### Exercise
Retype, without changes, every line from the line that contains "Visit the thesun.co.uk domain link" through the final line of the records. Exclude pictures.

╔══

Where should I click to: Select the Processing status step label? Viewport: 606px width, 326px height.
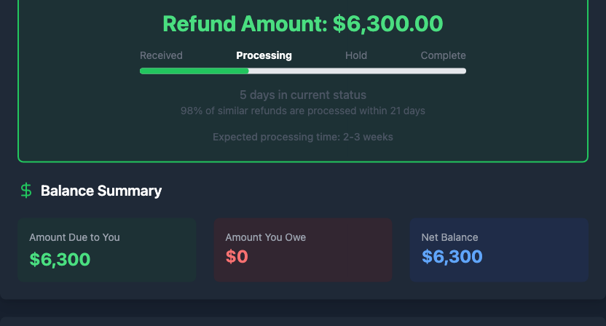[264, 55]
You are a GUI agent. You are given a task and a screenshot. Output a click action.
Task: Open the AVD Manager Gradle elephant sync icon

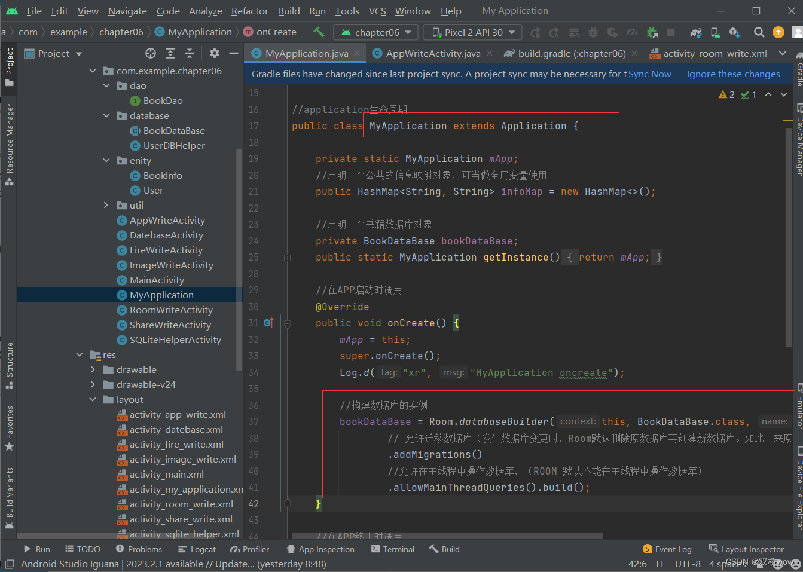pyautogui.click(x=695, y=32)
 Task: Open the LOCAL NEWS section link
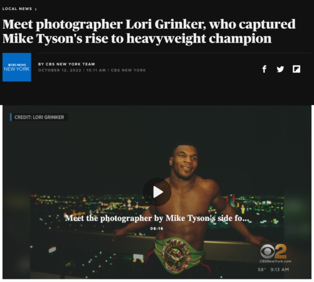(17, 9)
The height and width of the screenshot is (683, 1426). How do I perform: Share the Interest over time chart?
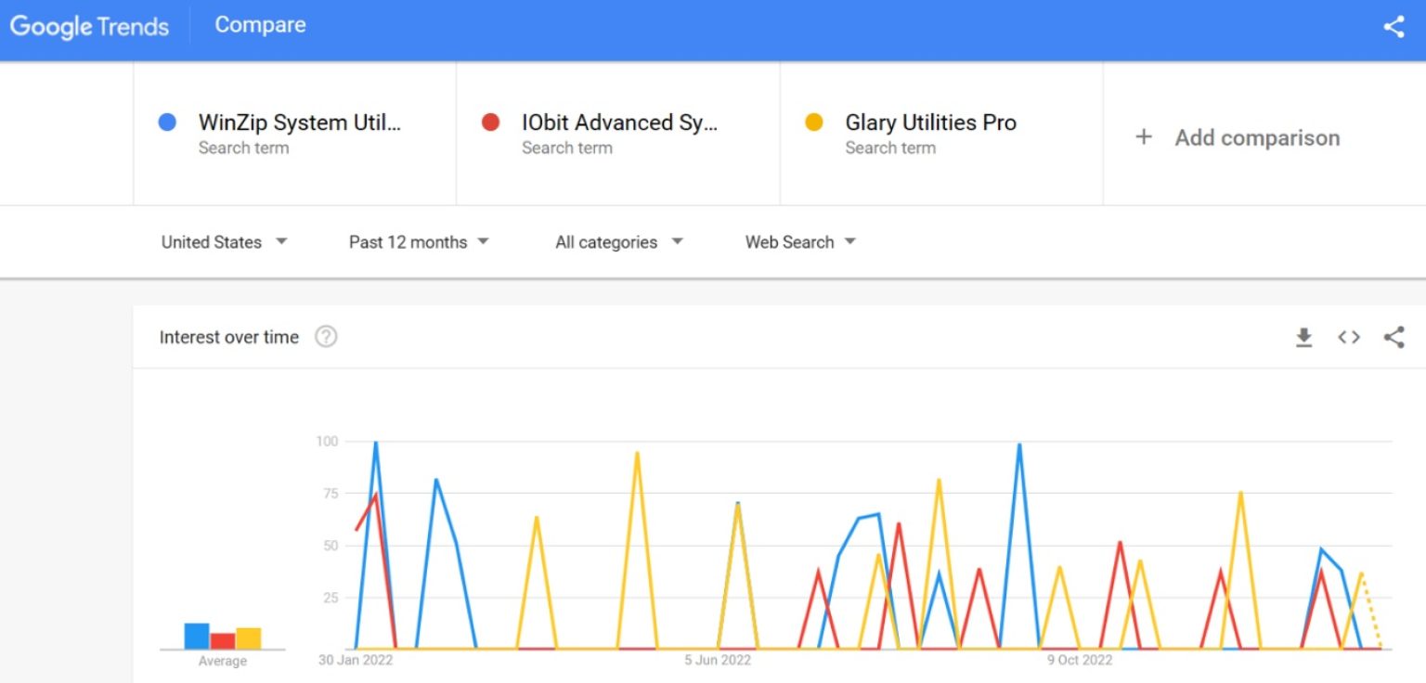click(1394, 338)
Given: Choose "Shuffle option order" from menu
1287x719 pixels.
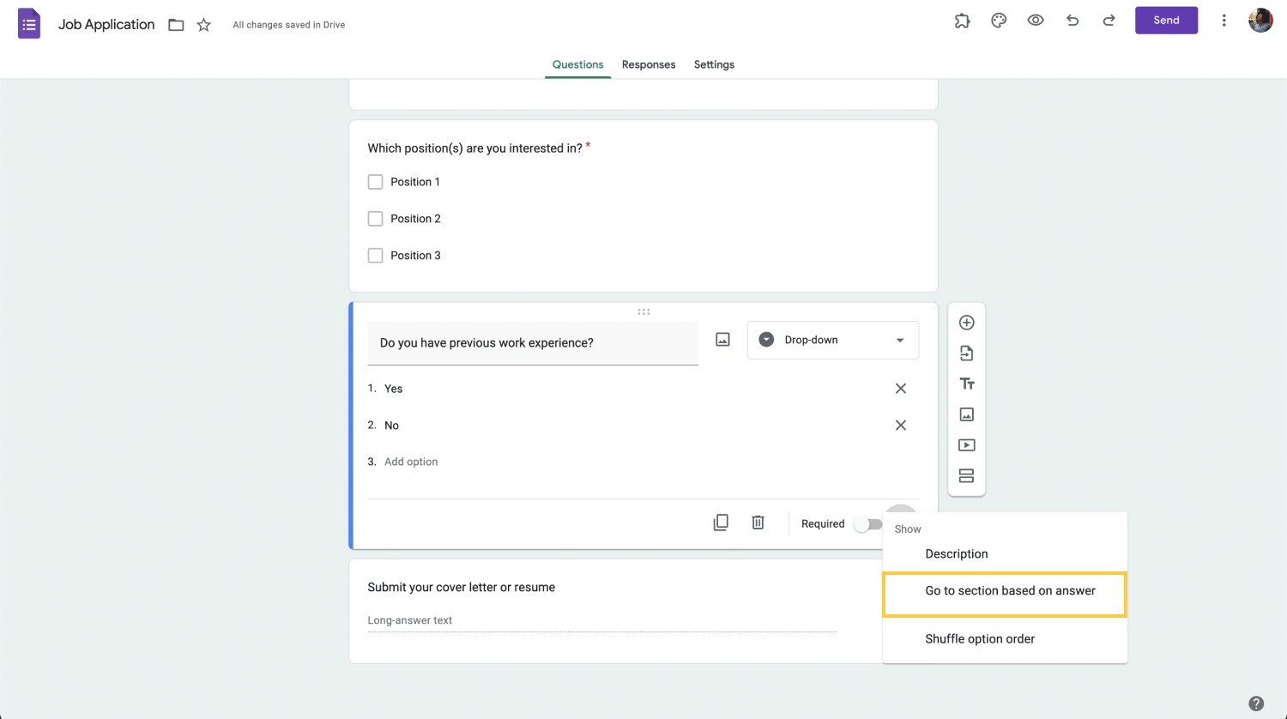Looking at the screenshot, I should [979, 639].
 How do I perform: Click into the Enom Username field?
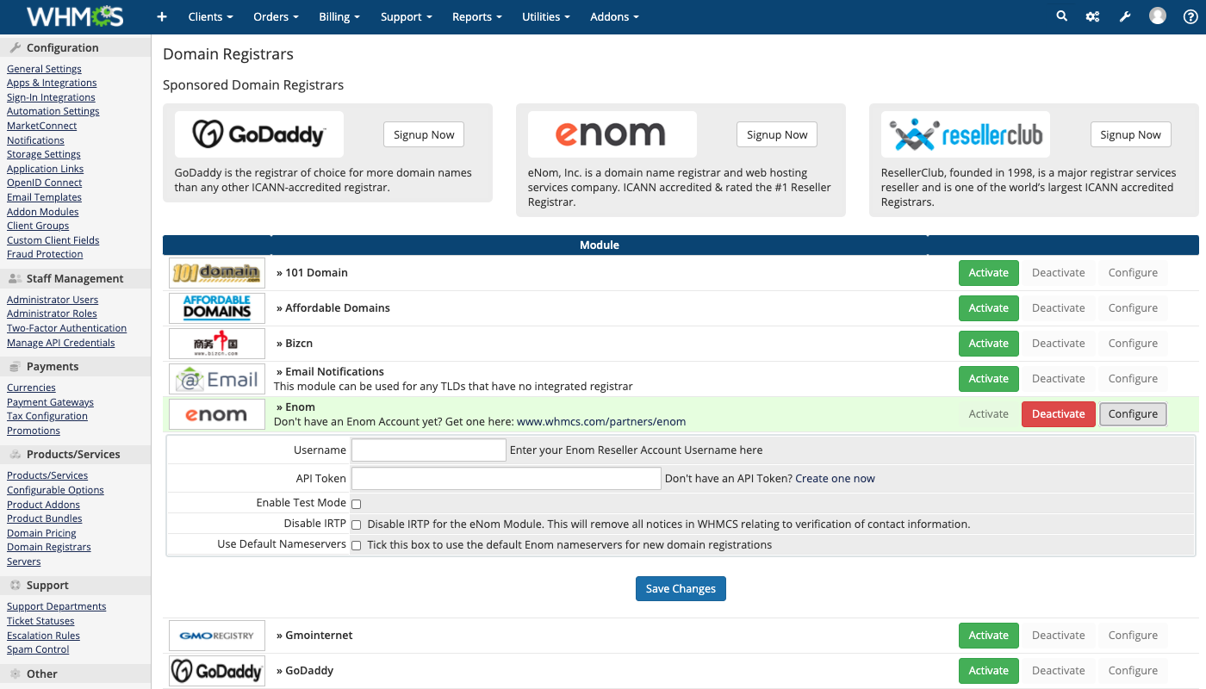[x=428, y=450]
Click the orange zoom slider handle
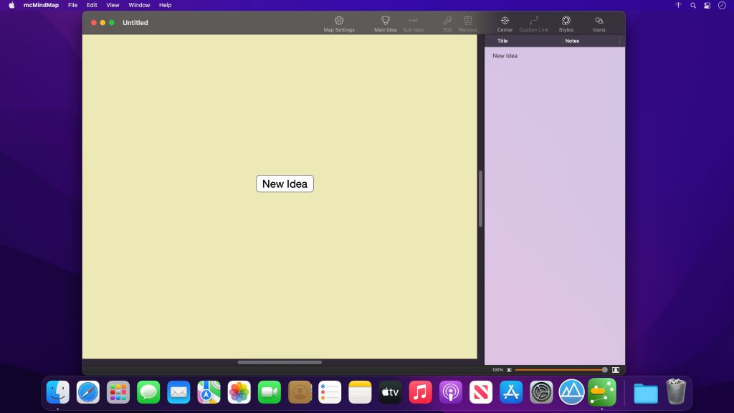The image size is (734, 413). [x=604, y=369]

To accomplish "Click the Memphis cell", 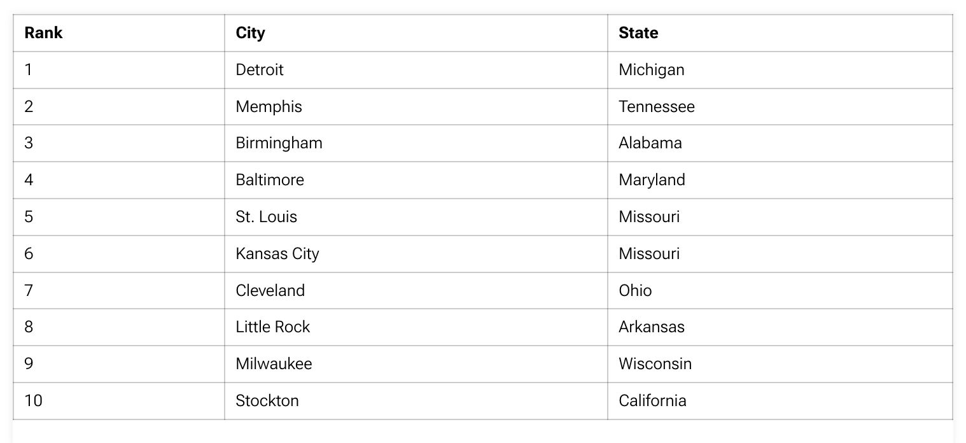I will (x=269, y=106).
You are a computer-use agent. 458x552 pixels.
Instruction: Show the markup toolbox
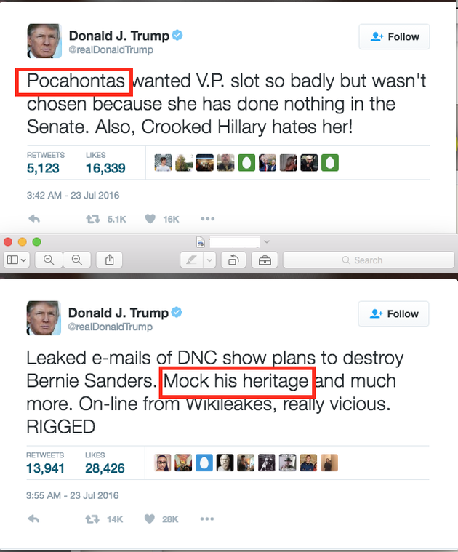[265, 260]
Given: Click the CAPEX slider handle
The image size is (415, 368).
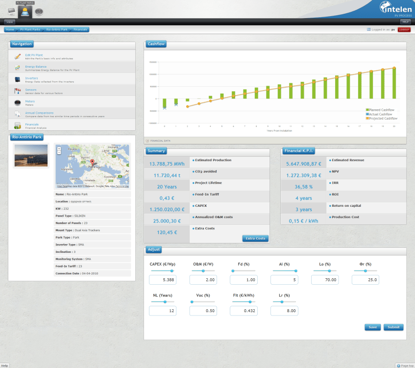Looking at the screenshot, I should (x=172, y=270).
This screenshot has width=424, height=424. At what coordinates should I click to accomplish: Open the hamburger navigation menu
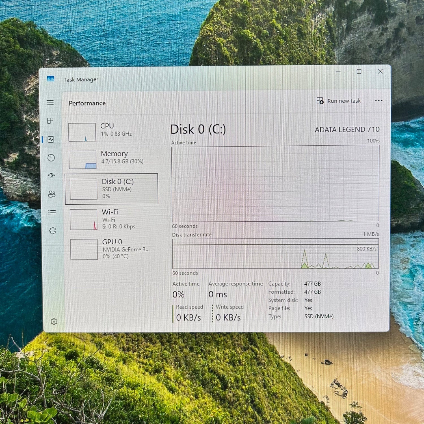click(50, 103)
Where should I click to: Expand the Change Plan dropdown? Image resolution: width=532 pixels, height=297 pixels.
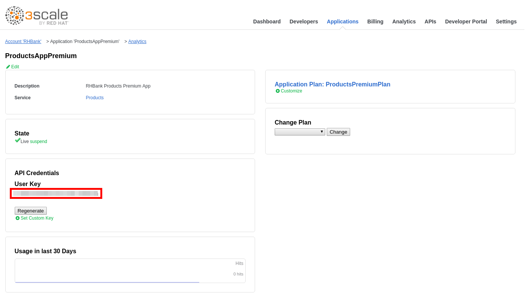click(300, 132)

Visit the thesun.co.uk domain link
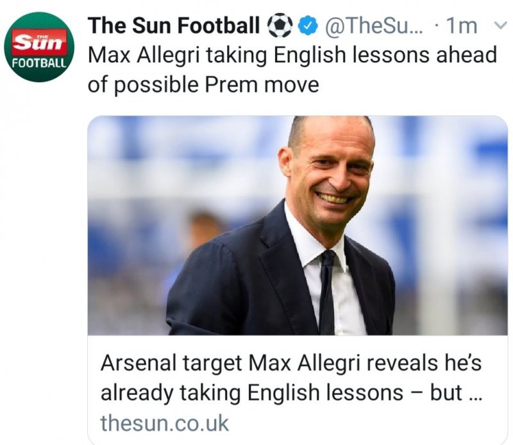(164, 423)
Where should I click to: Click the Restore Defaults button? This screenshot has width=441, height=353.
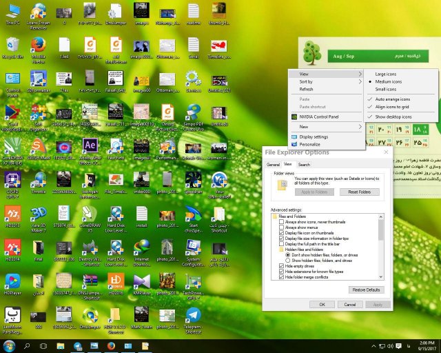[x=367, y=290]
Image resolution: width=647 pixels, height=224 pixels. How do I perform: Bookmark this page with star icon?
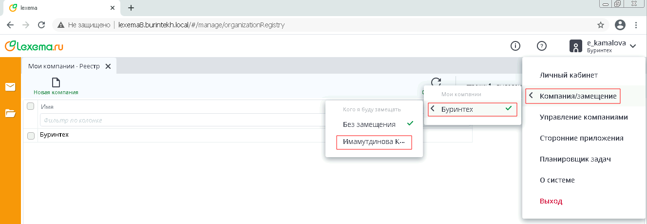[601, 25]
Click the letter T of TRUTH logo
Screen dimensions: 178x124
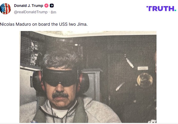tap(149, 9)
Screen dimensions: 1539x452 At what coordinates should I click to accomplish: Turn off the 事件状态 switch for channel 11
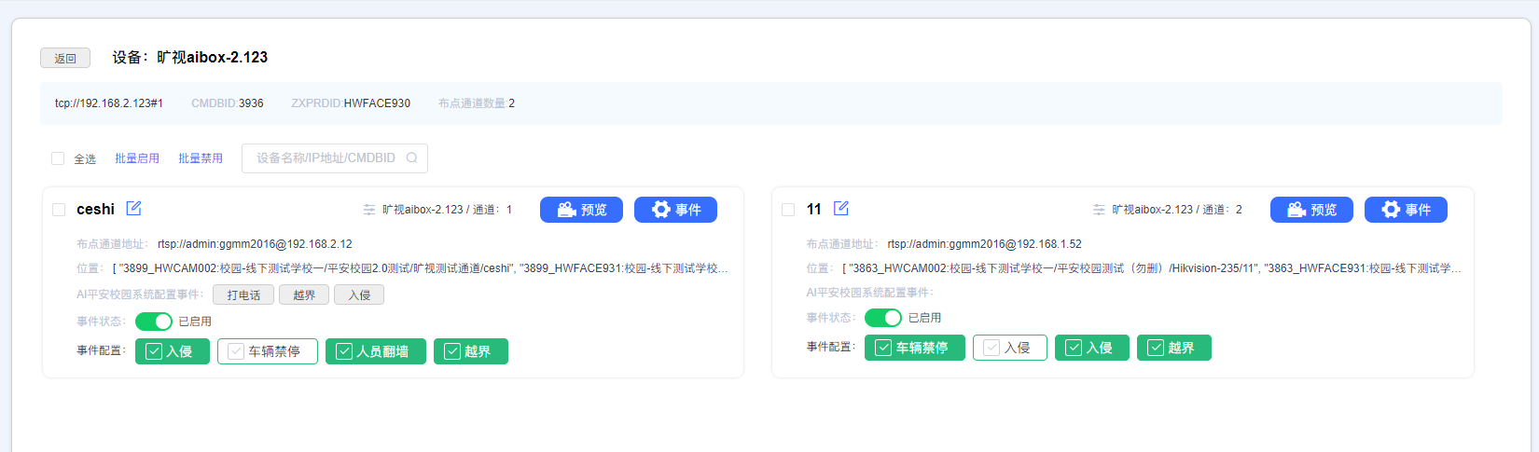coord(883,318)
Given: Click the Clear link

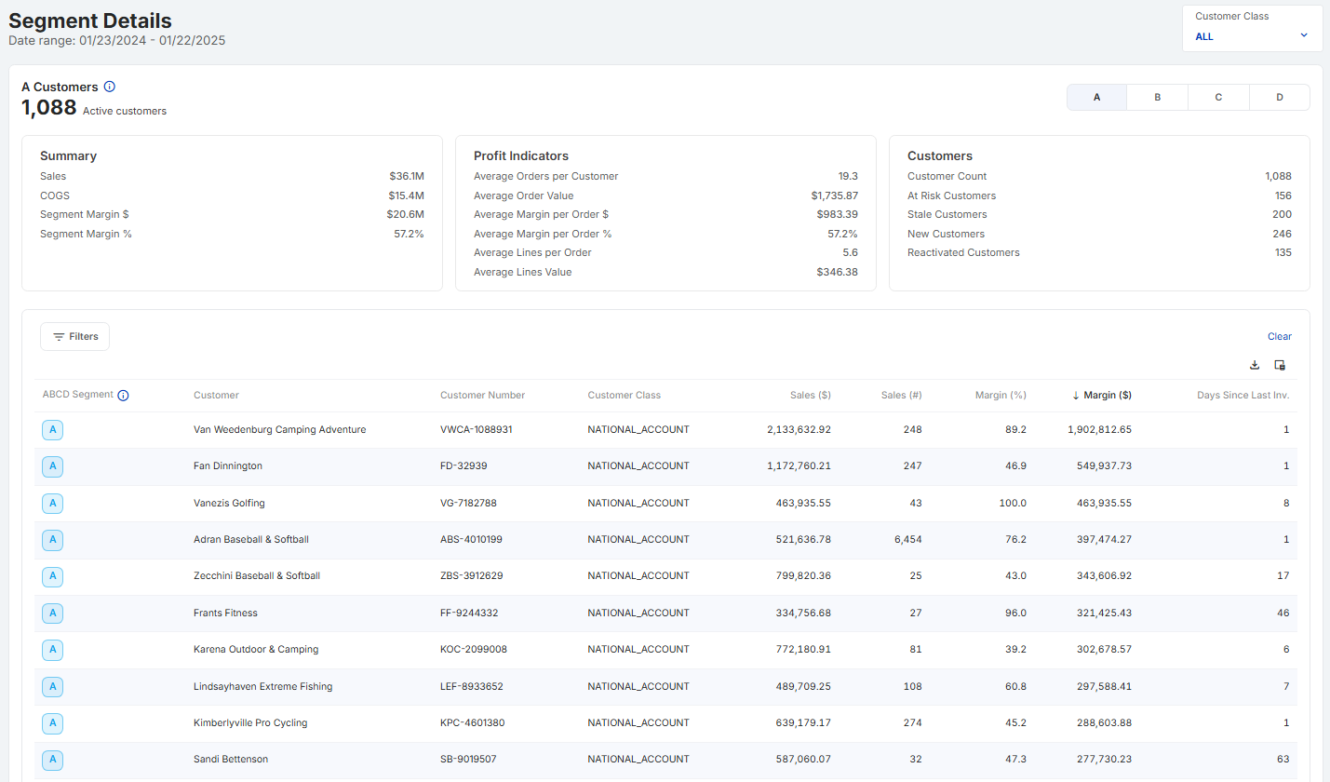Looking at the screenshot, I should point(1280,337).
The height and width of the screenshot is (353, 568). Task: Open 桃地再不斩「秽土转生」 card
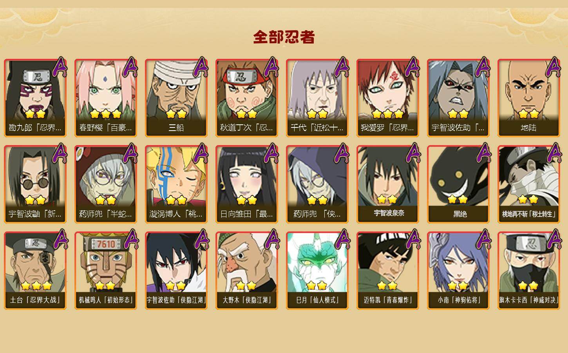[529, 184]
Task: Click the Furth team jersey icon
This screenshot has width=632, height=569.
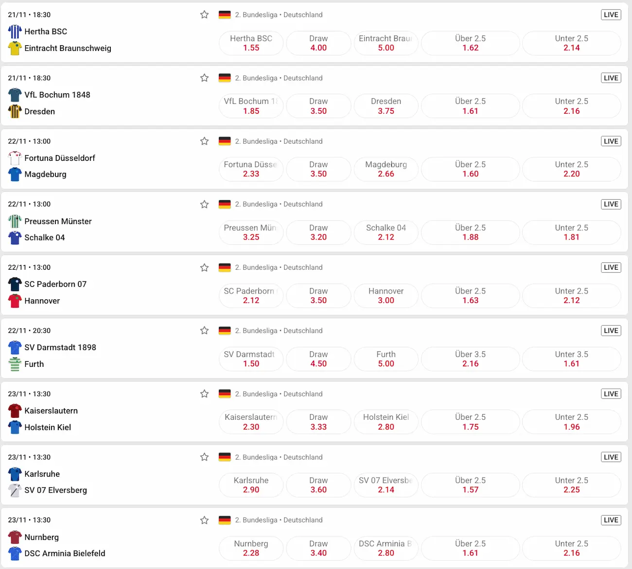Action: [15, 363]
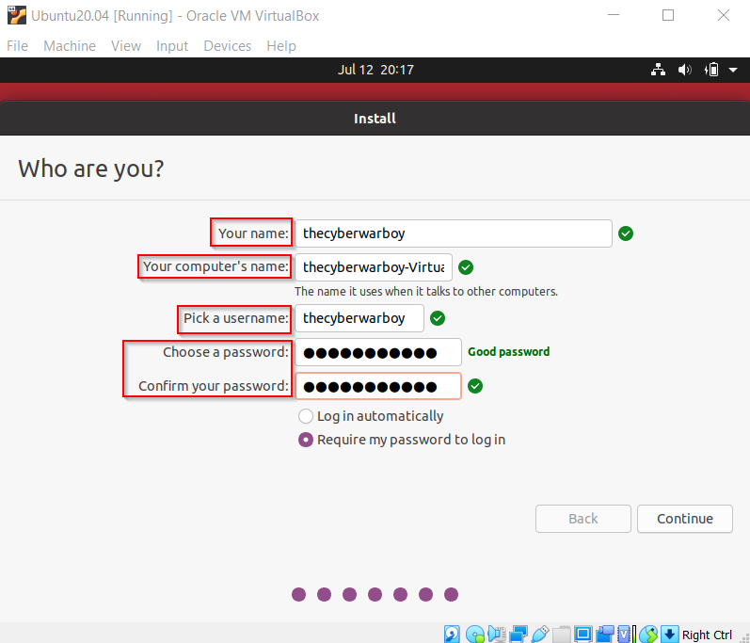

╚══

### Written solution
Visit the thesun.co.uk domain link
(164, 423)
Where should I click to: Click the Restore Defaults button? This screenshot has width=441, height=353.
[x=367, y=290]
Image resolution: width=647 pixels, height=224 pixels. How do I perform: Bookmark this page with star icon?
[601, 25]
Click the letter T of TRUTH logo
Screen dimensions: 178x124
tap(149, 9)
Screen dimensions: 1539x452 At what coordinates should I click to accomplish: Turn off the 事件状态 switch for channel 11
coord(883,318)
Given: Click the Clear link

Looking at the screenshot, I should point(1280,337).
The height and width of the screenshot is (353, 568). Task: Open 桃地再不斩「秽土转生」 card
[529, 184]
Task: Click the Furth team jersey icon
This screenshot has width=632, height=569.
Action: [15, 363]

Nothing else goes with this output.